START Working data
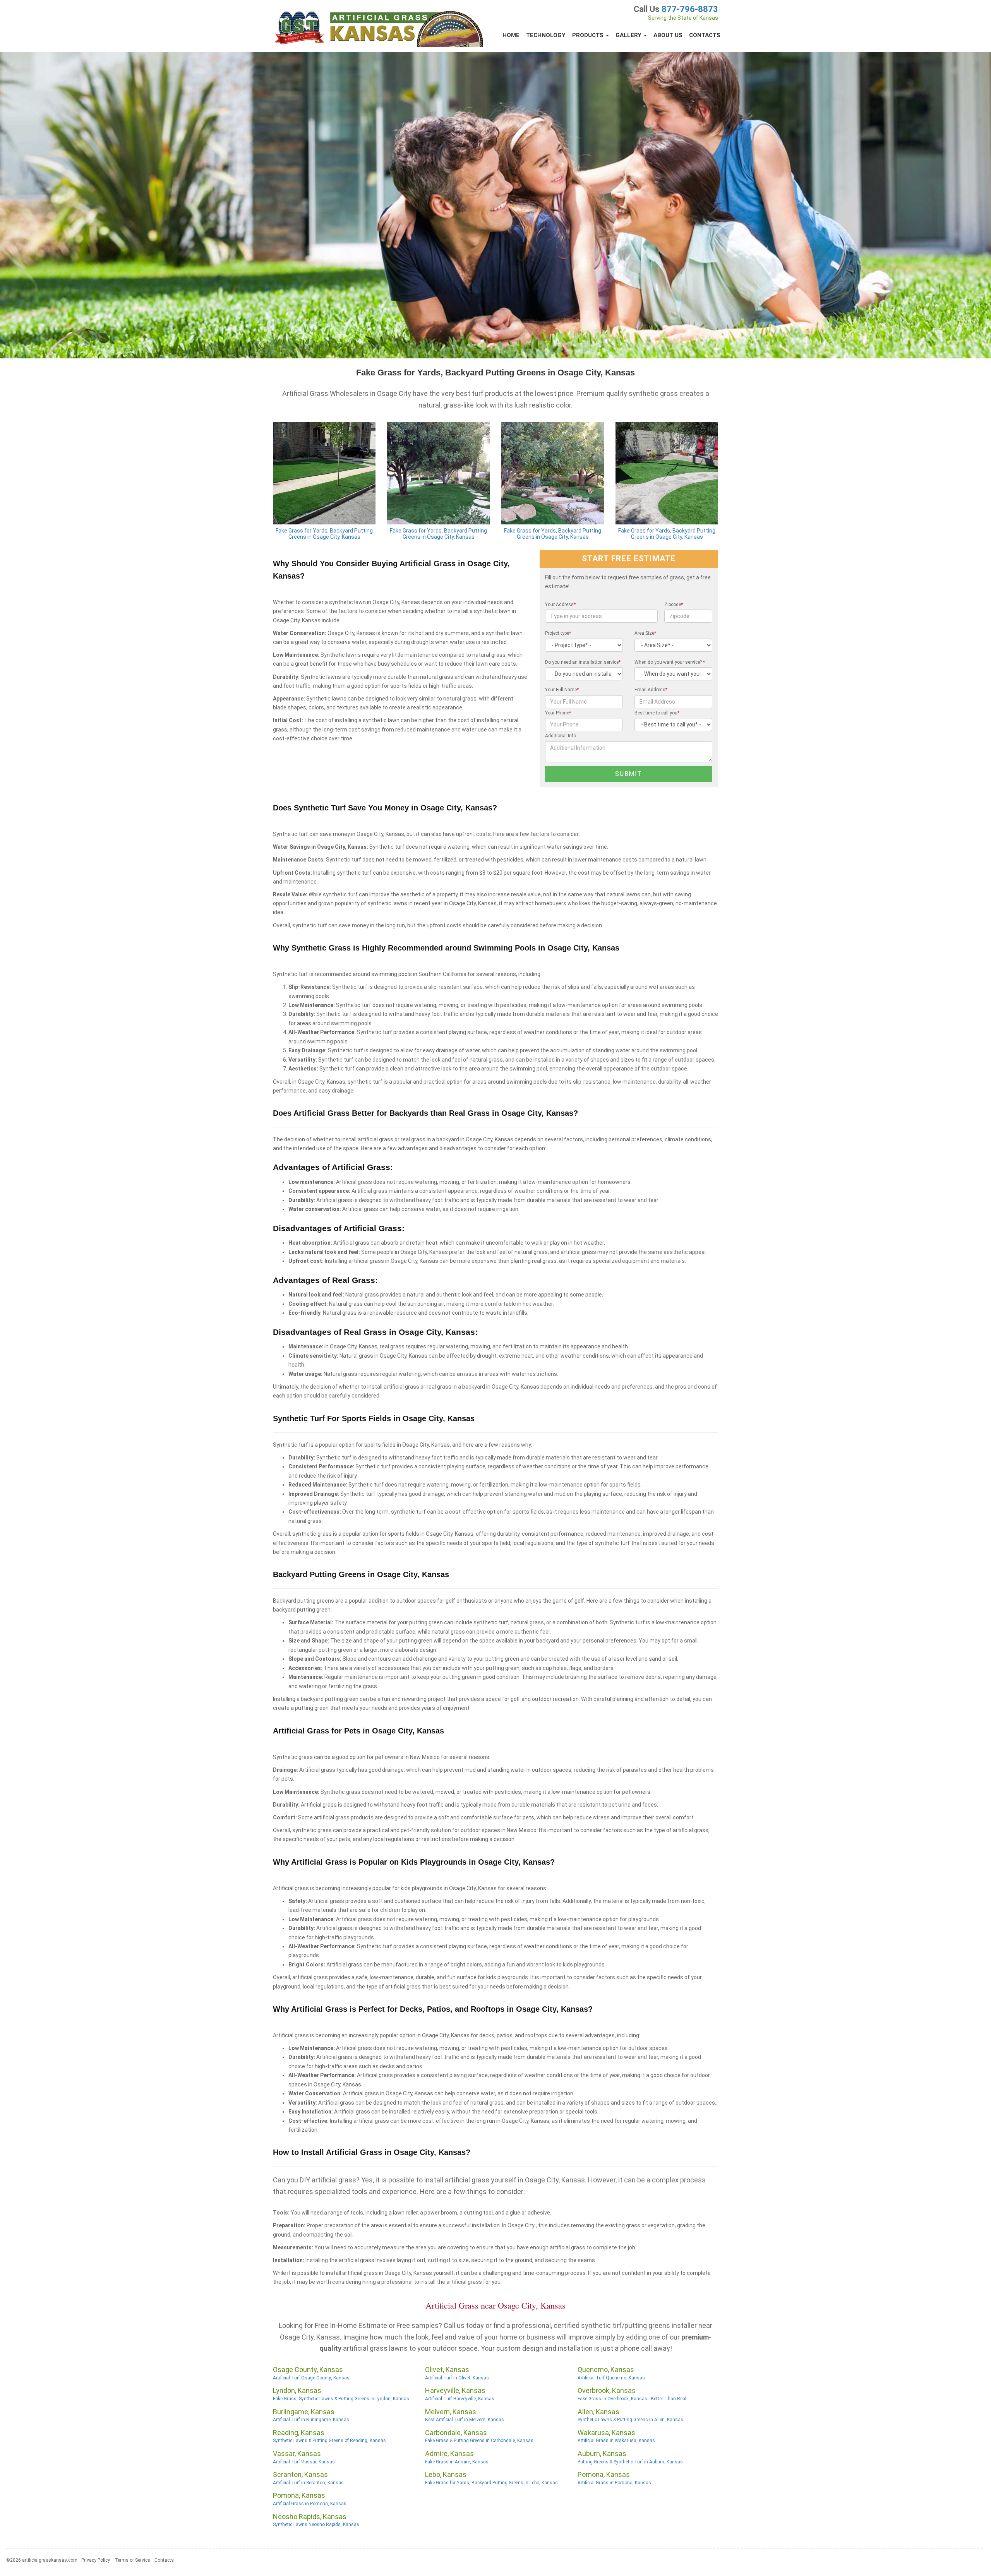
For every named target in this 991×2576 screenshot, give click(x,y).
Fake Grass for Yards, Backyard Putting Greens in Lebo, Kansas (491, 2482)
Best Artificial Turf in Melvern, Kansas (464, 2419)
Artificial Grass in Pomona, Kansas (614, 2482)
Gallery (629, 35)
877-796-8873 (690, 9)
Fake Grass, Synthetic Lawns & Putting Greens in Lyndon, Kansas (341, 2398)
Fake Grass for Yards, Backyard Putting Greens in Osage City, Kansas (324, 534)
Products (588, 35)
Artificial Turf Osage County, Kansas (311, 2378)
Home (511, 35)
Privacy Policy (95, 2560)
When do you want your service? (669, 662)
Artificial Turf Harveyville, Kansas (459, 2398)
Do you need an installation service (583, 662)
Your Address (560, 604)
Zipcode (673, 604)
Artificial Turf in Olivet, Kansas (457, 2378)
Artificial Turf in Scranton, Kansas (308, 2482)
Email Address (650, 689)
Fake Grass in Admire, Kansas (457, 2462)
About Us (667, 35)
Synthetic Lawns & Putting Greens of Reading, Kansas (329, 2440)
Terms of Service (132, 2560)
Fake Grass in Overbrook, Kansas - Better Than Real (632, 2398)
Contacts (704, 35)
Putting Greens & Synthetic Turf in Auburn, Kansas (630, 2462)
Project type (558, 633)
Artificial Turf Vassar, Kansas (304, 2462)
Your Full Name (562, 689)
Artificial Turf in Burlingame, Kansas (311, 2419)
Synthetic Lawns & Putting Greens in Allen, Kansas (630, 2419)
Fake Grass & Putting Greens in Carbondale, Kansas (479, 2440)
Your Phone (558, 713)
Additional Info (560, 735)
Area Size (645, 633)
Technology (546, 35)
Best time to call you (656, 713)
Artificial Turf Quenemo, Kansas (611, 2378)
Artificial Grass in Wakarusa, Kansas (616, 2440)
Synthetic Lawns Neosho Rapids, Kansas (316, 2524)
END Working data
What you are asked to do: Give again exactly, and only, the lines above starting at the one with "Project type (558, 633)" and ending at the one with "Technology (546, 35)".

Answer for this exercise:
Project type (558, 633)
Artificial Turf Vassar, Kansas (304, 2462)
Your Full Name (562, 689)
Artificial Turf in Burlingame, Kansas (311, 2419)
Synthetic Lawns & Putting Greens in Allen, Kansas (630, 2419)
Fake Grass & Putting Greens in Carbondale, Kansas (479, 2440)
Your Phone (558, 713)
Additional Info (560, 735)
Area Size (645, 633)
Technology (546, 35)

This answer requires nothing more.